Your assignment: Word for word, copy the lines from the one with "Given: Enable the" to the last line of the data below, counting both, and keep every picture out.

The data:

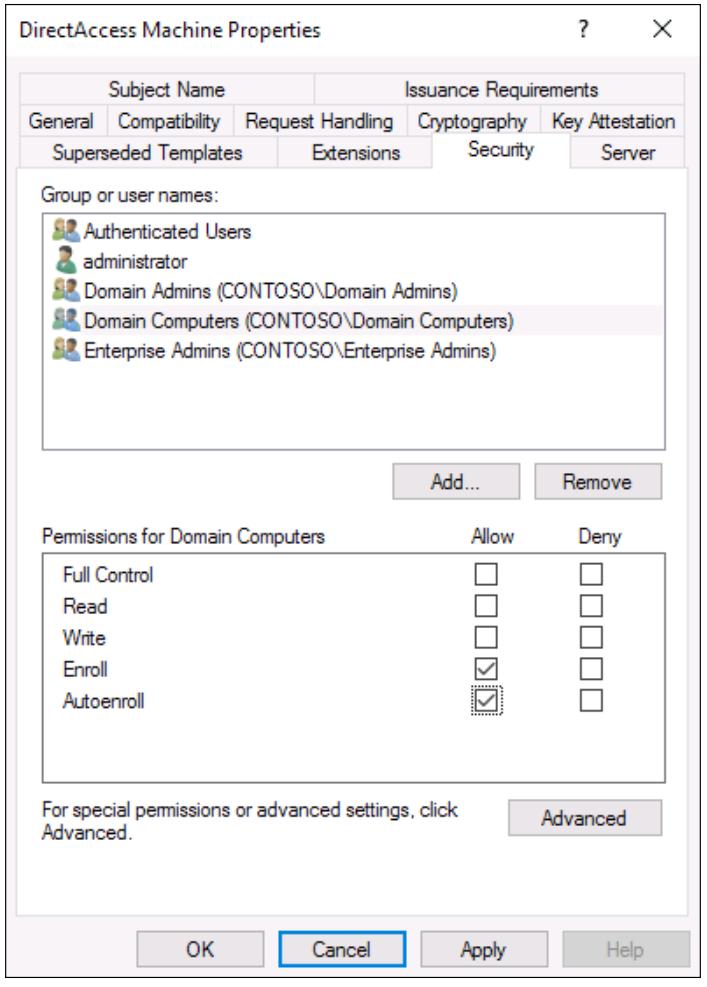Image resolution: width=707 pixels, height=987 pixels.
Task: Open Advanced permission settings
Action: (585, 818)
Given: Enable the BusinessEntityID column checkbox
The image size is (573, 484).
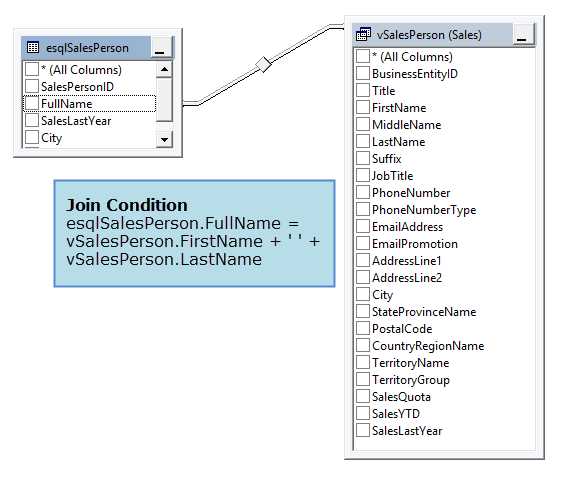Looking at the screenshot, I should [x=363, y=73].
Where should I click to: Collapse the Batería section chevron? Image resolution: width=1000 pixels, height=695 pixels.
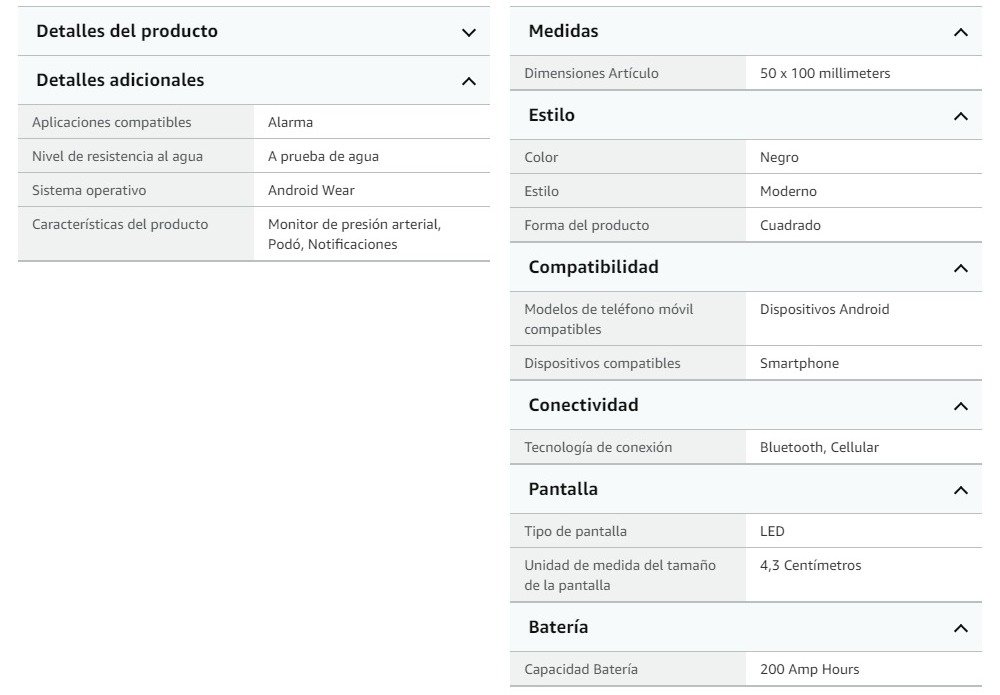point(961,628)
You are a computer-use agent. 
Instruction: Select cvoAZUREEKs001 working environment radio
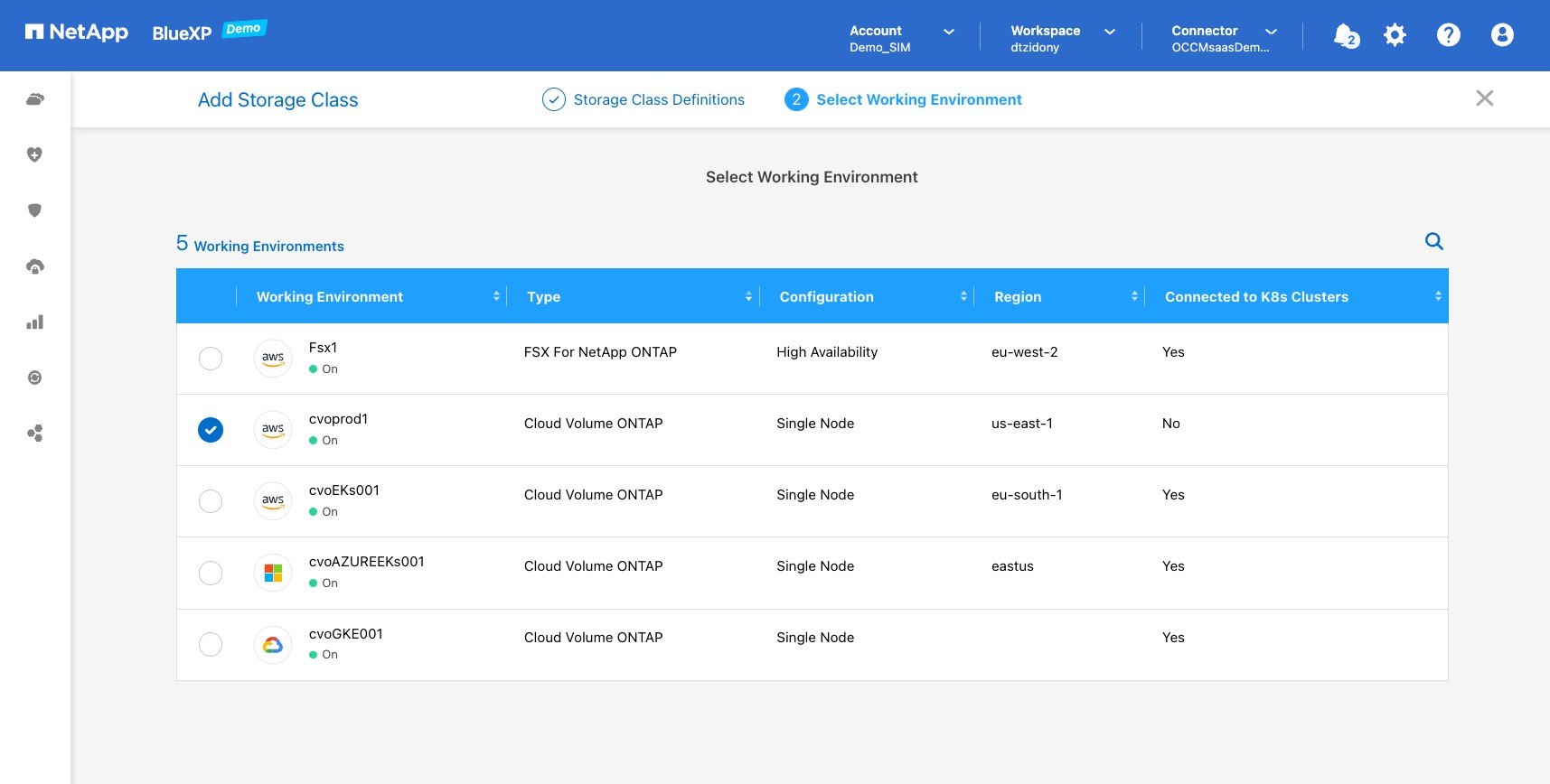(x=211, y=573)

Answer space:
Given: Enable the BusinessEntityID column checkbox
The image size is (573, 484).
Looking at the screenshot, I should [x=363, y=73].
Where should I click to: Collapse the Batería section chevron? Image resolution: width=1000 pixels, height=695 pixels.
point(961,628)
You are a computer-use agent. 
Instruction: Select cvoAZUREEKs001 working environment radio
(x=211, y=573)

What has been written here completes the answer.